Have you ever noticed that people love stories about good over-coming evil? All we have to do is look at the popularity of the latest blockbusters. Our screens are filled with superheroes, Jedi Knights, and secret agents who take down the forces of darkness. Throughout the history of humanity, people have cheered when the good guys win. It is clear that there is something deep within the human soul that cries out for triumph of good over evil and longs for the wrongs of the world to be set right.

This is exactly what God is doing in Christ Jesus. He has sent his son to redeem the world from evil and its effects. On the cross, Christ paid the price for all the wrong things that we have done, and when he returns in the fullness of his kingdom, he will complete the work of freeing the world from evil, pain and suffering. Furthermore, as his people, God invites us to join with him in this work as he sets things right in the world around us.

In the last section of Ephesians, God calls us to rely on his power as we make our stand against evil:

Finally, be strong in the Lord and in his mighty power. Put on the full armor of God so that you can take your stand against the devil’s schemes. For our struggle is not against flesh and blood, but against the rulers, against the authorities, against the powers of this dark world and against the spiritual forces of evil in the heavenly realms. Therefore put on the full armor of God, so that when the day of evil comes, you may be able to stand your ground, and after you have done everything, to stand. Stand firm then, with the belt of truth buckled around your waist, with the breastplate of righteousness in place, and with your feet fitted with the readiness that comes from the gospel of peace. In addition to all this, take up the shield of faith, with which you can extinguish all the flaming arrows of the evil one. Take the helmet of salvation and the sword of the Spirit, which is the word of God. (Ephesians 6:10-17)

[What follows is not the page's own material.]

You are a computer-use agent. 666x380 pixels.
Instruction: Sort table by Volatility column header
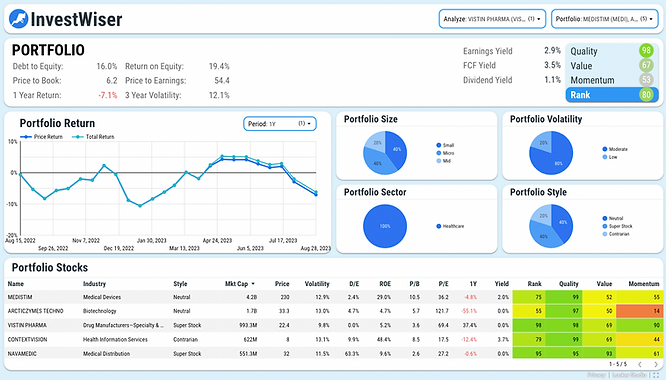[317, 284]
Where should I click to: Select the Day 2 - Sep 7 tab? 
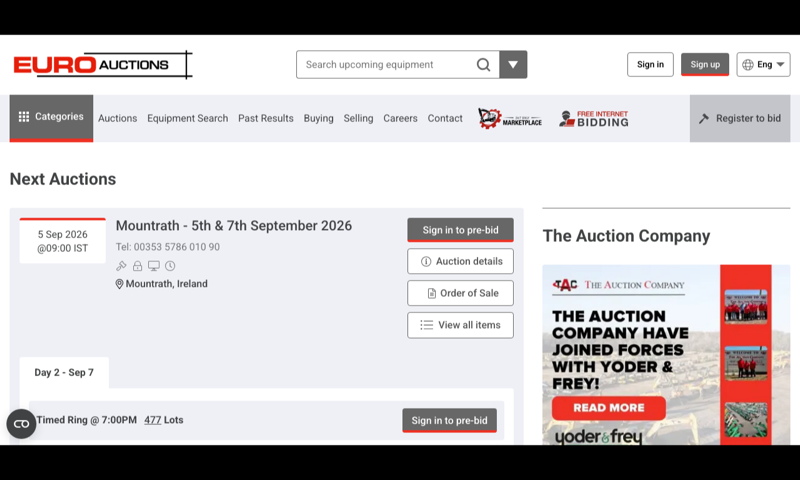click(x=64, y=372)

I think one of the most important things to note about this passage is the identity of the enemy. I’m afraid that in our thinking we often draw up battle lines with people in mind. As we struggle for good in this world, it can be very easy to picture various individuals or groups as standing against us. We think things like, “If John would just get his act together, this would work,” or “If Jane would treat me right, my life would be so much better.” We start painting others as the enemy, and we extrapolate this mindset out to larger communities. We have a tendency to distrust people who are different from us. We imagine ourselves battling the Baptists or the Pentecostals, the foreigners or the nationalists, the Democrats or the Republicans…the list goes on.

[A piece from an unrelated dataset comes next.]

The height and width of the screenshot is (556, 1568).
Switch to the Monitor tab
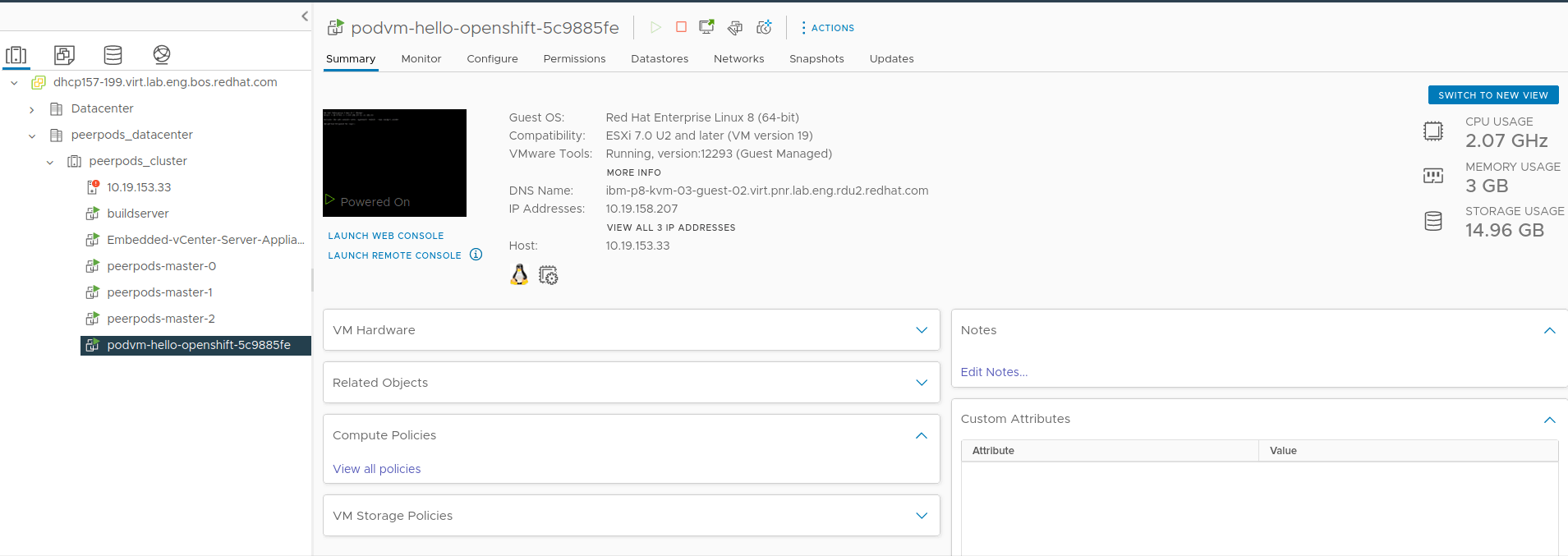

Yes, there are some debates and discussions worth having. Yes, there are people who do evil things. However, a problem arises when we start viewing people as the enemy. The passage above indicates that our struggle is not against flesh and blood, but against the spiritual forces of evil at work in the world. Therefore, I need to start looking at people the way that God looks at them. He knows we are fallen, but he also loves us and desires our healing and restoration.

Therefore, when I approach what I might be tempted to think of as “problem people,” I need to be reminded of God’s desires for them. I have found the principles of 2 Timothy 2:24-26 helpful in this regard:

And the Lord’s servant must not quarrel; instead, he must be kind to everyone, able to teach, not resentful. Those who oppose him he must gently instruct, in the hope that God will grant them repentance leading them to a knowledge of the truth, and that they will come to their senses and escape from the trap of the devil, who has taken them captive to do his will.

When it comes time to engage with others, I ask myself the following questions:

  • What is my goal in interacting with this person?
  • Am I truly concerned about helping them overcome the effects of evil in their life, or am I just trying to fix them so that I don’t have to deal with their problems anymore?

Do you see the difference? The first mindset is rooted in love for the other person while the second is all about me.

So, as you think about the struggles you’re in right now, what is your mentality? Do you find yourself fighting against people? Or, do you find yourself fighting on behalf of people against the forces of darkness? May the Lord empower you as you take your stand!